Dans “The Copywriter’s Handbook – A Step-by-Step Guide to Writing Copy that sells”, l’auteur et copywriter Robert W. Bly prend l’exemple d’un crayon de papier :

« Un crayon est un cylindre en bois » vs « Peut être affuter autant de fois que possible pour écrire »

« Un cylindre est hexagonal » vs « Ne roule pas sur la table »

« Le crayon fait 0,7 centimètre de diamètre » vs « Une bonne prise en main »

Etc.

Être simple

Rédigez des phrases courtes et concises.

Rappelons que votre objectif est de faire passer un message et de convaincre. Si vous vous lancez dans des grandes tirades, vous perdrez votre lecteur.

« Nous savons que les phrases valent mieux que des paragraphes. Que deux alinéas valent mieux que cinq. Et que les mots simples valent mieux que les mots difficiles. C’est une question de largeur de bande : plus nous réduisons le volume d’information contenu dans une idée, plus celle-ci est adhésive. »

Extrait du livre « Made to Stick : Why Some Ideas Survive and Others Die » de Chip et Dan Heath. Éditions Modern Library.

Soyez également simple dans votre écriture. Vous n’êtes pas Proust, et heureusement. Votre contenu doit être compréhensible par tous. Écrivez comme vous parlez, en évitant le langage familier bien entendu.

Créer de l’émotion

Nos décisions sont principalement prises de manière émotionnelle. Ce sont nos émotions qui nous guident. Vient ensuite la logique.

Une bonne copy doit alors susciter de l’émotion.

Créez surtout de l’empathie. Montrez que vous comprenez le problème de votre lecteur.

N’hésitez pas à y mettre un peu de « chaleur » dans votre écriture pour établir une proximité avec votre lecteur.
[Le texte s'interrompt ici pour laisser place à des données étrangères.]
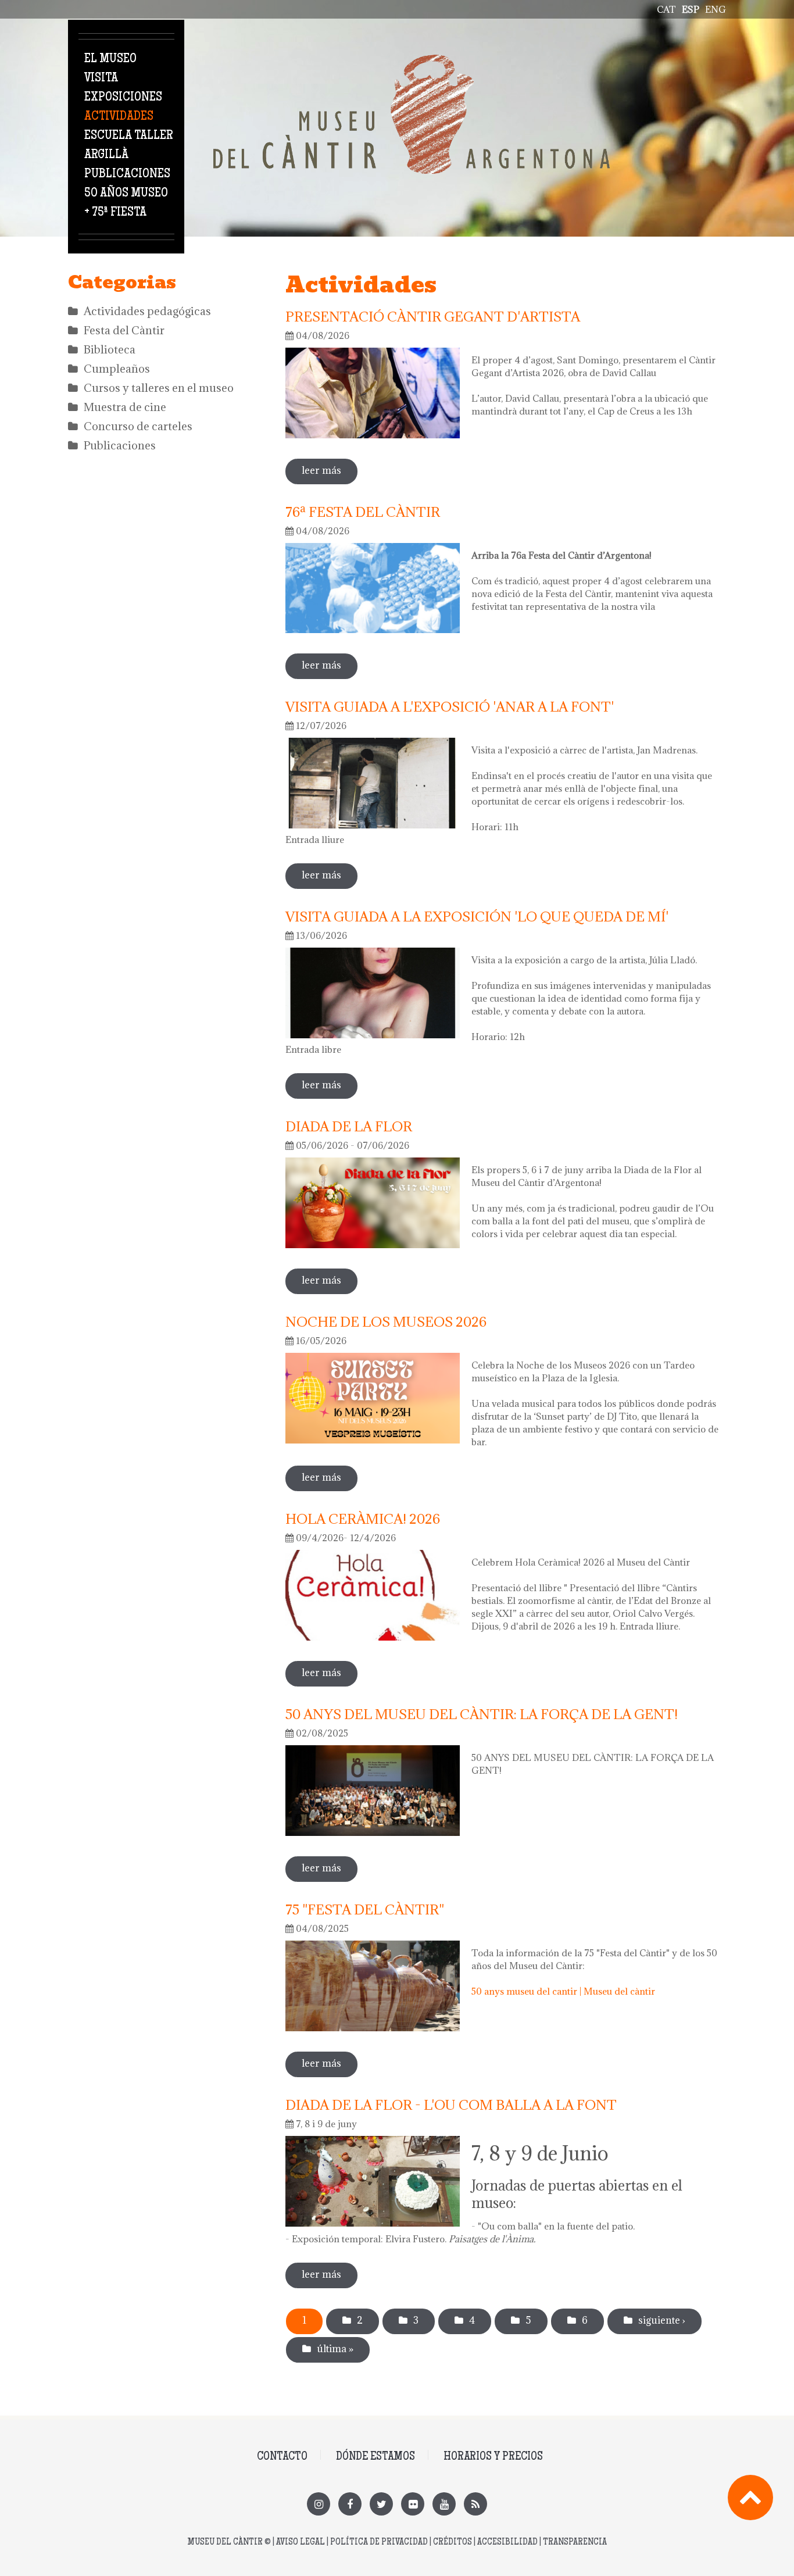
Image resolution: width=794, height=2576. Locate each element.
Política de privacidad (379, 2543)
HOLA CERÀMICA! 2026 (362, 1518)
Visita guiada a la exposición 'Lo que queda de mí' (476, 916)
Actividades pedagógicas (147, 311)
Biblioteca (109, 349)
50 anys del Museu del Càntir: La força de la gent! (481, 1714)
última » (335, 2348)
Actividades (118, 117)
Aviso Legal (300, 2543)
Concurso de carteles (138, 426)
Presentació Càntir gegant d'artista (432, 316)
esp (690, 9)
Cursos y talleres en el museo (159, 388)
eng (715, 9)
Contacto (282, 2457)
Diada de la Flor (348, 1126)
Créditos (452, 2543)
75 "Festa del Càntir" (364, 1909)
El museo (110, 59)
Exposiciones (123, 98)
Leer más (329, 470)
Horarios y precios (493, 2457)
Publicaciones (127, 174)
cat (666, 9)
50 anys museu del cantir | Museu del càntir (563, 1991)
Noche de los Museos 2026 (386, 1321)
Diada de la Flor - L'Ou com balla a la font (451, 2104)
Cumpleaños (117, 369)
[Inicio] (411, 61)
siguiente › (661, 2320)
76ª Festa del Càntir (362, 511)
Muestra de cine (125, 407)
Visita (101, 78)
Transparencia (575, 2543)
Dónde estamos (375, 2457)
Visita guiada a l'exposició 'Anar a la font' (449, 706)
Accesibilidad (507, 2543)
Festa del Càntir (124, 330)
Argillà (106, 155)
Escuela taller (128, 136)
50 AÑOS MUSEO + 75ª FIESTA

Se sentant plus proche de vous, il sera plus sensible à vos arguments et plus enclin à vous faire confiance.

Vous pouvez aussi jouer sur la peur…

Le FOMO pour Fear of Missing Out (la peur de passer à côté en français) est un concept très utilisé en copywriting. Vous mettez en avant une opportunité à ne pas manquer. Exemple : « Profitez de -30% avant vendredi », « Stocks limités », « Essai gratuit pour les 500 premiers inscrits ». Attention, votre proposition doit être réelle. Ne bernez jamais votre cible.

Ou sur l’envie.

Utilisez le « Social Proof » ou la preuve sociale en français. Montrez que beaucoup de personnes ont acheté votre produit/service ou se sont inscrites à votre newsletter. L’être humain est ainsi, il veut faire comme tout le monde. Cette preuve sociale permet aussi de rassurer.

Exemple avec Alan :

Pour susciter plusieurs émotions à la fois, il existe une technique : le storytelling. Vous racontez une histoire.

  • Un début (tout va bien)
  • Un problème survient (olala)
  • Un personnage arrive mais n’arrive pas à régler le problème (oh non)
  • Vous arrivez à la rescousse et tout rentre dans l’ordre (ouf)
  • Une fin qui finit bien (chouette)

Ici, le lecteur passe par plusieurs émotions : inquiétude, soulagement, joie.

Vous pouvez aussi raconter votre histoire pour susciter par exemple de la compassion. Montrez à votre lecteur que vous aussi, vous êtes passé par là, que vous avez eu le même problème que lui.

Éviter les fautes d’orthographe

De nombreux contenus contiennent encore des fautes d’orthographe et de grammaire. La langue française n’est pas simple – je m’arrache aussi les cheveux – mais un texte qui contient des fautes perd toute sa crédibilité.

Pour éviter cela, sachez qu’il existe des outils de correction. Parmi eux : MerciApp, Scribens et Reverso. Et pour l’anglais, vous avez Grammarly.

Autre tool pratique : le dictionnaire électronique des synonymes (Crisco)

Lire son contenu à voix haute

Une fois votre texte rédigé, lisez-le à voix haute. Vous verrez tout de suite si votre contenu est fluide. Si ça coince, réécrivez.

Copywriting : plusieurs méthodologies  

Il existe plusieurs frameworks permettant d’améliorer votre capacité de persuasion. En voici trois :

A.I.D.A

A.I.D.A est l’acronyme qui signifie Attention, Intérêt, Désir et Action.

Ce framework peut être utilisé pour tout : newsletter, landing page, email, etc.

Psst : en parlant d’email, je vous invite à lire l’excellent article de Julian Boulinguez, un de nos experts B2C chez Growth Room, sur comment obtenir la meilleure délivrabilité en Cold Emailing.

Attention. Vous captivez l’attention de votre lecteur. Votre objectif est qu’il lise la suite. Sur une landing page ou sur une page d’accueil, c’est votre titre, sous-titre et votre image. La fameuse « Hero Section ». Sur un email et une newsletter, c’est l’objet. Sur une publicité Facebook, c’est généralement l’image. Et sur un post LinkedIn/Instagram, c’est la première phrase, la phrase d’accroche.

Intérêt. Suscitez l’intérêt en démontrant que votre solution/produit lui est destiné. Vous parlez de ses problèmes, et vous listez vos bénéfices.  

Désir. Faites monter la sauce. Montrez-lui l’après-utilisation de votre solution/produit. Vous pouvez ici mettre des témoignages, des références, des chiffres ou encore des preuves d’autorité. Exemple : une personne influente de votre secteur qui parle de vous.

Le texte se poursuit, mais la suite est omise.